Manado, BeritaManado.com – Ketua DPRD Sulawesi Utara, dr. Fransiskus Andi Silangen, menegaskan bahwa pelantikan dan pengambilan sumpah unsur pimpinan DPRD Sulut wajib dilakukan oleh Ketua Pengadilan Tinggi Sulut, sebagaimana diamanatkan dalam Undang-Undang Nomor 23 Tahun 2014 tentang Pemerintahan Daerah.
Menurutnya, proses pelantikan Royke Anter sebagai salah satu unsur pimpinan DPRD Sulut seharusnya telah berjalan sesuai prosedur.
“Surat dari Mendagri sudah keluar, syarat-syarat administratif telah dipenuhi, dan sudah dijadwalkan dalam Bamus. Bahkan undangan sudah disebar dan Ketua Pengadilan Tinggi sudah diberitahu dan awalnya menyatakan akan hadir,” ujar Andi Silangen beberapa waktu lalu.
Namun secara tiba-tiba, Ketua Pengadilan Tinggi berhalangan hadir dengan alasan yang belum diketahui.
Penundaan mendadak ini memicu spekulasi di tengah publik.
Apalagi, lembaga peradilan belakangan tengah menjadi sorotan terkait dugaan suap dan pengaturan perkara.
Kasus terbaru yang menyeruak ke publik adalah vonis onslag terhadap tiga korporasi besar dalam perkara CPO, yang disebut melibatkan suap hingga Rp60 miliar.
Merespons insiden ini, Partai Demokrat Sulawesi Utara melayangkan surat keberatan resmi kepada Ketua Mahkamah Agung RI dan Kejaksaan Agung RI, khususnya kepada Jaksa Agung Muda Pidana Khusus (Jampidsus) agar Direktur Penyidikan Abdul Qohar melakukan investigasi terhadap Ketua Pengadilan Tinggi Sulut dan jajaran panitera.
Sekretaris Demokrat Sulut, Stendy S. Rondonuwu (SSR), menyayangkan kejadian ini.
“SK Mendagri sudah ada, artinya ini perintah undang-undang. Pelantikan unsur pimpinan DPRD harus dilakukan oleh Ketua Pengadilan Tinggi. Tidak bisa sesama pimpinan DPRD melantik, karena bersifat kolektif kolegial,” tegas legislator asal Minahasa Utara tersebut.
Ia menambahkan, berdasarkan arahan DPP Demokrat yang telah berkoordinasi dengan Mahkamah Agung dan Kejaksaan Agung, pihaknya diminta menyampaikan surat keberatan resmi guna mendorong investigasi atas insiden yang dinilai janggal tersebut.

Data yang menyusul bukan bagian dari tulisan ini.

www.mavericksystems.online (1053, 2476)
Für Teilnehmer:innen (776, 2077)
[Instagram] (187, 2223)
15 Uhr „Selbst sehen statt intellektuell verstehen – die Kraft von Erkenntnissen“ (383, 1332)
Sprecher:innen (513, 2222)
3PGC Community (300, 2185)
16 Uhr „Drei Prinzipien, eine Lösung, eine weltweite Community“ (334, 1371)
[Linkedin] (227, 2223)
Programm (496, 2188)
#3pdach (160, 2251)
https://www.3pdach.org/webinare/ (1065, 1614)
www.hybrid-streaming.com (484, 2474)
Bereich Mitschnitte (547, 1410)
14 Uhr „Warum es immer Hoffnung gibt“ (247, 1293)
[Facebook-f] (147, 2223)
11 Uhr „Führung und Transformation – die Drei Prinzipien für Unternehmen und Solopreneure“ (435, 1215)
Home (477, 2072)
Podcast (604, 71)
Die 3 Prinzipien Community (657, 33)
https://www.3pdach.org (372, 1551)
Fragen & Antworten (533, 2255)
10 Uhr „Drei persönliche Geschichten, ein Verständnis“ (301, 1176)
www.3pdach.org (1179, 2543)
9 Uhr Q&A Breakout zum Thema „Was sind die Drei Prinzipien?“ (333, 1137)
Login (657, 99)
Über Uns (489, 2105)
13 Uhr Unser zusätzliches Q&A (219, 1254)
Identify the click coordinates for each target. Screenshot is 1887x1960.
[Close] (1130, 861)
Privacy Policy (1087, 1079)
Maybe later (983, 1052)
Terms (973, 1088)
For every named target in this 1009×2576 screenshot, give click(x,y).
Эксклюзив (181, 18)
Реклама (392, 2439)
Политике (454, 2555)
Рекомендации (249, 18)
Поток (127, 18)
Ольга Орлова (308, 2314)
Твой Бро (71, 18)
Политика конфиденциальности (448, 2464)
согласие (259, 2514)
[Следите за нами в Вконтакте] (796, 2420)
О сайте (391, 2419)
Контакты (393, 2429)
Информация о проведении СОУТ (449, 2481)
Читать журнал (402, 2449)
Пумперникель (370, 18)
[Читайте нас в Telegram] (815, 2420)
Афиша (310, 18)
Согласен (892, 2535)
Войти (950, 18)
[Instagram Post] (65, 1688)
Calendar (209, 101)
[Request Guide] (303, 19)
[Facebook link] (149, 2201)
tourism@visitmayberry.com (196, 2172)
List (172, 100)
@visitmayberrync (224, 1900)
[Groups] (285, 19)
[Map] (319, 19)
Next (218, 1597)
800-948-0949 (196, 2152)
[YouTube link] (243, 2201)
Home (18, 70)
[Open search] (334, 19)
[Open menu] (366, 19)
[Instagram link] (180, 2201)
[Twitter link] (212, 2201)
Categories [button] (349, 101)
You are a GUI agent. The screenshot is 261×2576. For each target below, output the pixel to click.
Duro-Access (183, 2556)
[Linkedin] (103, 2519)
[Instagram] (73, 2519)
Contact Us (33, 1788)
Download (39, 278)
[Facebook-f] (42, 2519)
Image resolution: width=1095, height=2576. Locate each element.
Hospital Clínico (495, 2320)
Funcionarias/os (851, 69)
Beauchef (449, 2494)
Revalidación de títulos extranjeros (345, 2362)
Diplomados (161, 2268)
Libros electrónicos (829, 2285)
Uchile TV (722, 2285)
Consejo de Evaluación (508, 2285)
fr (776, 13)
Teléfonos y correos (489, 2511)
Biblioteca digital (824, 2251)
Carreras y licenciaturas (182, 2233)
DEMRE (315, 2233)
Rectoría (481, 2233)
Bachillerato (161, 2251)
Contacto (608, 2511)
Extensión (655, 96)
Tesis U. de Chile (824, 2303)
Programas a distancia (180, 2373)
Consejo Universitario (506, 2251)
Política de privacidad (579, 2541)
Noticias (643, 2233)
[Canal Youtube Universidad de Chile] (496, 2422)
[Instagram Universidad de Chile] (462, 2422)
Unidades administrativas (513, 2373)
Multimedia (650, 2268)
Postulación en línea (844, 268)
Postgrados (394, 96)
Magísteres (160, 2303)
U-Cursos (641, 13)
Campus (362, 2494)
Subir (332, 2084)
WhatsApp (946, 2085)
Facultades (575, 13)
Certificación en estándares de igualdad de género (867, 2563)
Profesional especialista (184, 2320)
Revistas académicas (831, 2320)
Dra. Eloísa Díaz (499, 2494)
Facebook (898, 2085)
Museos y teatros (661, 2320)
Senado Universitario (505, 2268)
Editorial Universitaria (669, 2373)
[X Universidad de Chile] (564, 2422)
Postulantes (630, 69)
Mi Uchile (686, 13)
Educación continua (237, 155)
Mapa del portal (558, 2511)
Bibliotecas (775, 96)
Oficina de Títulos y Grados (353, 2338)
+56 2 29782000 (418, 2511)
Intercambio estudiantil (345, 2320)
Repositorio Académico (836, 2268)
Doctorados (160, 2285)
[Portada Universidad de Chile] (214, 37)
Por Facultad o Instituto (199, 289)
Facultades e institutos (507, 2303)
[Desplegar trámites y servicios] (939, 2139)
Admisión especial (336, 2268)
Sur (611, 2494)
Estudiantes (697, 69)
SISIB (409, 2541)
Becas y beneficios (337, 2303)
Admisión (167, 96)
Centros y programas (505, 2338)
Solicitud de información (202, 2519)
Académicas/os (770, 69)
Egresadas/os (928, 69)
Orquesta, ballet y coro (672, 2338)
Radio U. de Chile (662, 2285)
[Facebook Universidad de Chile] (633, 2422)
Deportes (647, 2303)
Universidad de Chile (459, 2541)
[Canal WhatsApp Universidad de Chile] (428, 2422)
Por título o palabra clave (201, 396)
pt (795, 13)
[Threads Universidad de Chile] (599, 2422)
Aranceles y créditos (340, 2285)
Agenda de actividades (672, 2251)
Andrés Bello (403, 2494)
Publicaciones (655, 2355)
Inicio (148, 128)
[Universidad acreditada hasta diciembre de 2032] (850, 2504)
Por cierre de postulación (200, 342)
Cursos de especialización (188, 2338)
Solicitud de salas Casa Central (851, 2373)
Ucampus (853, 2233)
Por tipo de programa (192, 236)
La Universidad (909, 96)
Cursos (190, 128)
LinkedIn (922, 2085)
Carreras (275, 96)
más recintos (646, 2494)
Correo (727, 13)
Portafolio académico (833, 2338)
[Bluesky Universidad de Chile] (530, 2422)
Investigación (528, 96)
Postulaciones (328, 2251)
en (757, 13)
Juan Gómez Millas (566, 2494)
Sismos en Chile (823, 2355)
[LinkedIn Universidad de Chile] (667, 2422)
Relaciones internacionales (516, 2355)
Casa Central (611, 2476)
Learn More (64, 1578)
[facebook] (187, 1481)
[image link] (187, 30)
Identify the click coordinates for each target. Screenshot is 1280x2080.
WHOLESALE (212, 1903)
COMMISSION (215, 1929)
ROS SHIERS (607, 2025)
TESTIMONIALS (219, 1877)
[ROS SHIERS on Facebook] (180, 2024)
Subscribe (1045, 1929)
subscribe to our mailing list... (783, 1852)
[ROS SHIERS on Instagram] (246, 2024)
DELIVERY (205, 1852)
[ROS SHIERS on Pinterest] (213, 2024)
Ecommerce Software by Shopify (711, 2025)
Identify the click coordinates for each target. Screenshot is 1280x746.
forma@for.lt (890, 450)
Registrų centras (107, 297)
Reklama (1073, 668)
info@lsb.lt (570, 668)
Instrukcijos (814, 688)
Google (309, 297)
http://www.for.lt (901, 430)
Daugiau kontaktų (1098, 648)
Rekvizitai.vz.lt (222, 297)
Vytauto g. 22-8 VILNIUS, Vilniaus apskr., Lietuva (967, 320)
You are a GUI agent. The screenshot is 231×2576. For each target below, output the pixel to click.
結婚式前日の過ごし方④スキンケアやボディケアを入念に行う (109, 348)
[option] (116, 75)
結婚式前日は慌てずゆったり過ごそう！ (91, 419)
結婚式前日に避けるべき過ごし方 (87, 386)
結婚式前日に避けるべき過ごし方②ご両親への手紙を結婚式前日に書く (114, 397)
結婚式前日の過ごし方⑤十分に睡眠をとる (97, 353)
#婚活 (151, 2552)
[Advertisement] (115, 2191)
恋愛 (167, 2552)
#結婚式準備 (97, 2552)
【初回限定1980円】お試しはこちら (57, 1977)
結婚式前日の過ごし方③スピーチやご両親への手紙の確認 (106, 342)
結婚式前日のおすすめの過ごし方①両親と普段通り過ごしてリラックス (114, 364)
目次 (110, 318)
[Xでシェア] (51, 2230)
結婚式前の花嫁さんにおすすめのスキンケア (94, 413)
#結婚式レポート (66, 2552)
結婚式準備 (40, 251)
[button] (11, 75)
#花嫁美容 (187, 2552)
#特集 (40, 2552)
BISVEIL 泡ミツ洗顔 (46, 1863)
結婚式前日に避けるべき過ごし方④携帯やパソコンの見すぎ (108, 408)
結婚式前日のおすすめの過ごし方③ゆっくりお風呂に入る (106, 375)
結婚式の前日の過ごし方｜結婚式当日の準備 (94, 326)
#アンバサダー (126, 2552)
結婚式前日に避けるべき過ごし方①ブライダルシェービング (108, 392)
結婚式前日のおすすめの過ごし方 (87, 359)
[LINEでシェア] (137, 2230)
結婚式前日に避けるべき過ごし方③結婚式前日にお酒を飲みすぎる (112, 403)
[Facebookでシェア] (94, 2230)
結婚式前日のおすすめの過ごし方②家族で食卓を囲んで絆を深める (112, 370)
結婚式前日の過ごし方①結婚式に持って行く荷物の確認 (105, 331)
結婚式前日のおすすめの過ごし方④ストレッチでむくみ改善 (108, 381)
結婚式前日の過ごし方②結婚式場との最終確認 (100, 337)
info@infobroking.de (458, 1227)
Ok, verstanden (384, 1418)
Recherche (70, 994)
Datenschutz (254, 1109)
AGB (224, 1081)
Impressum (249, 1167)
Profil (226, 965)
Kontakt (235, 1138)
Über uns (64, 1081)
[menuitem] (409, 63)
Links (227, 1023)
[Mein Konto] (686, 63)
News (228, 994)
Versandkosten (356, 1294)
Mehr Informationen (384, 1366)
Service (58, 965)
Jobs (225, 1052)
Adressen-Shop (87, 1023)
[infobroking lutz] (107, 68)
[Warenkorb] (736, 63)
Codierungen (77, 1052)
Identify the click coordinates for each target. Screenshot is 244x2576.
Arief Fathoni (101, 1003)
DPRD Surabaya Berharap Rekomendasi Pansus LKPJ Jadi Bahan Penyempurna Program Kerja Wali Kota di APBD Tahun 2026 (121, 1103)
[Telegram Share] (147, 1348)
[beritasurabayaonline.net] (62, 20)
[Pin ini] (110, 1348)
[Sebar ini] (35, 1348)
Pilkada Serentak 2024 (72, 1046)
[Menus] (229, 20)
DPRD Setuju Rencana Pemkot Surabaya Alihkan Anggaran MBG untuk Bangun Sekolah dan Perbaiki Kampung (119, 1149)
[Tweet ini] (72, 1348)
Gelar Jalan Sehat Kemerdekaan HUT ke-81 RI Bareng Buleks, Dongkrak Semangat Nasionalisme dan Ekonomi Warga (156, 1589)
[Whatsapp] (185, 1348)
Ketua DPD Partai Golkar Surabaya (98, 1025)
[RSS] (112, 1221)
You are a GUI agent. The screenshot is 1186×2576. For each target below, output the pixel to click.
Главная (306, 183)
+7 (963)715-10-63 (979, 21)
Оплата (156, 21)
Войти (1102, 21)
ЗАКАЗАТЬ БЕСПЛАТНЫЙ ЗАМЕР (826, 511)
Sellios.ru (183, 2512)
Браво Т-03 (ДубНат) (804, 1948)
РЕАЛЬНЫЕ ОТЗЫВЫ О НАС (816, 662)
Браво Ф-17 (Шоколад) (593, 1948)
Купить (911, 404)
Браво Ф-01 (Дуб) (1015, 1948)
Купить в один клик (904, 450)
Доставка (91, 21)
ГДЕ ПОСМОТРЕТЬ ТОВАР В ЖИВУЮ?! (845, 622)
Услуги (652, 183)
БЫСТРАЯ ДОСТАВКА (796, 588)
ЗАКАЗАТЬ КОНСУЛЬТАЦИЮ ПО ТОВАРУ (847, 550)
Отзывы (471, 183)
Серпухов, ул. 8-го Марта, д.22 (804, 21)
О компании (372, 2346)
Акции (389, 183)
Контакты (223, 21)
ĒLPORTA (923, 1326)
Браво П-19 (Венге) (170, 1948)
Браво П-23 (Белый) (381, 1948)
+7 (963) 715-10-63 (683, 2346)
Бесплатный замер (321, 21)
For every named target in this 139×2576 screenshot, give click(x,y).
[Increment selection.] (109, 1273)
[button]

“Demokrat Sulut mendukung penuh supremasi hukum dan program Asta Cita Presiden Prabowo, termasuk pemberantasan mafia peradilan. Namun tentu tetap menjunjung asas praduga tak bersalah,” pungkas SSR.
Insiden ini diharapkan segera mendapat kejelasan agar tidak menimbulkan polemik lebih luas di tengah masyarakat Sulawesi Utara.